Paul says in Romans 13:1-7,

Let every person be subject to the governing authorities. For there is no authority except from God, and those that exist have been instituted by God. 2 Therefore whoever resists the authorities resists what God has appointed, and those who resist will incur judgment. 3 For rulers are not a terror to good conduct, but to bad. Would you have no fear of the one who is in authority? Then do what is good, and you will receive his approval, 4 for he is God’s servant for your good. But if you do wrong, be afraid, for he does not bear the sword in vain. For he is the servant of God, an avenger who carries out God’s wrath on the wrongdoer. 5 Therefore one must be in subjection, not only to avoid God’s wrath but also for the sake of conscience. 6 For because of this you also pay taxes, for the authorities are ministers of God, attending to this very thing. 7 Pay to all what is owed to them: taxes to whom taxes are owed, revenue to whom revenue is owed, respect to whom respect is owed, honor to whom honor is owed.

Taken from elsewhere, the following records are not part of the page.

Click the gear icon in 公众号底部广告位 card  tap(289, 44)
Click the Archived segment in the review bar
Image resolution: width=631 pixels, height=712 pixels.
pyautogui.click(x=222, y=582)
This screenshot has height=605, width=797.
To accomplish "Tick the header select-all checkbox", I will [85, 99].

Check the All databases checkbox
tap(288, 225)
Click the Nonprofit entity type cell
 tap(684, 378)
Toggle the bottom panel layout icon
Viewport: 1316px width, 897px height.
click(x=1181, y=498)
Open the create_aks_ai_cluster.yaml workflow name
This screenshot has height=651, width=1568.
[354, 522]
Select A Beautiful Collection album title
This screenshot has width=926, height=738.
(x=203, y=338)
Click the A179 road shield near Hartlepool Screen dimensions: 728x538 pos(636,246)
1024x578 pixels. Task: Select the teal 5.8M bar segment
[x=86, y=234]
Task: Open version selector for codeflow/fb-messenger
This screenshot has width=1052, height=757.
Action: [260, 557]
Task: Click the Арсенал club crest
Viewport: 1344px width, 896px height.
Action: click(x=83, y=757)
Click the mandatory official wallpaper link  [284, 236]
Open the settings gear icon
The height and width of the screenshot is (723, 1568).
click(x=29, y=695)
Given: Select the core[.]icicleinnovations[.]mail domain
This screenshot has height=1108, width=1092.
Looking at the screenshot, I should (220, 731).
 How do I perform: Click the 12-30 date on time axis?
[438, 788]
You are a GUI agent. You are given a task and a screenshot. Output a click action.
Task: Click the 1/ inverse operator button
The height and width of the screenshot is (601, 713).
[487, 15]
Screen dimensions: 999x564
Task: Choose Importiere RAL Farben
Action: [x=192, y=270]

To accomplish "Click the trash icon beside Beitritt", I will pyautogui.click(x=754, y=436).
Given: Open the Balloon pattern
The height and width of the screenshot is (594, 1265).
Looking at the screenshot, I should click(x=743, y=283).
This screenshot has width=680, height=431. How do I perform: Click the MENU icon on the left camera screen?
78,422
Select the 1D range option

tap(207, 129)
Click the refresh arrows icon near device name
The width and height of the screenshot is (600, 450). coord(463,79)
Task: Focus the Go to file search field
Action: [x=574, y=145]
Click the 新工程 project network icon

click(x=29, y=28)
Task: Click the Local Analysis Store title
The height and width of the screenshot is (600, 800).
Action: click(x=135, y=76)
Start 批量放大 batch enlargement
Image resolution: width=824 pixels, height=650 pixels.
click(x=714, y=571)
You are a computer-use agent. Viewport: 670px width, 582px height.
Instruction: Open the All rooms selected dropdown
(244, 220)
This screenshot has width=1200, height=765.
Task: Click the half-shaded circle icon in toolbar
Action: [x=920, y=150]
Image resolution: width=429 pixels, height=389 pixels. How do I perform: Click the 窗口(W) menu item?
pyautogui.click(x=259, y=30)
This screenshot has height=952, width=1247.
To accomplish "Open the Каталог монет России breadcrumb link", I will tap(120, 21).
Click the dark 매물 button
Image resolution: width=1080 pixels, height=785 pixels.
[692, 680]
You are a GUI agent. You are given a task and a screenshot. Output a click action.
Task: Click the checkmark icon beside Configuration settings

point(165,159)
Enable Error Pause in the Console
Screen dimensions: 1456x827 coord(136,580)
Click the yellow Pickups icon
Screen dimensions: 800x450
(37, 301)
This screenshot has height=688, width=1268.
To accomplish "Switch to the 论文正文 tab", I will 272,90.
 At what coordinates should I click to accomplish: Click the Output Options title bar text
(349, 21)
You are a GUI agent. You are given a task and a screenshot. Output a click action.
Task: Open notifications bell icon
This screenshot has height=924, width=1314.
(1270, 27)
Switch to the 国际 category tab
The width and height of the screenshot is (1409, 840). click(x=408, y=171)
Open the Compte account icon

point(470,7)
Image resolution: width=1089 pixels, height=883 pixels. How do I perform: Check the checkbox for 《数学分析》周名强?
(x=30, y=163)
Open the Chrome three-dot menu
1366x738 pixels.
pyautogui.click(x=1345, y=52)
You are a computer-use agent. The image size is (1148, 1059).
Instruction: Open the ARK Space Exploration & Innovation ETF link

I was reading a blog post by Dr. Ben Witherington III, a scholar who I respect but don’t always agree with and was blessed to hear him speak when he came to SBU last January or February. In that post he was dealing with the subject of capital punishment. This morning in my devotions I read Genesis 9:6 which says, “Whoever sheds the blood of man, by man shall his blood be shed, for God made man in his own image.”

Witherington made the case that capital punishment is unbiblical. He said that the sword here in Romans 13:4, which I most generally took to understand to mean the government could execute justice against those who harm its citizens whether foreign or domestic, is actual a weapon that Paul was saying Roman tax collectors could wear in self-defense so Christians should pay their taxes. He said in a later comment that Genesis 9 was a poetic statement of God’s moral justice system but falls under the Old Covenant that was fulfilled by Christ. Does the Bible favor capital punishment or reject it? I agree with Witherington that one innocent person is one too many, but one guilty person not punished adequately for his crime is one too many also. Which side is the most biblical?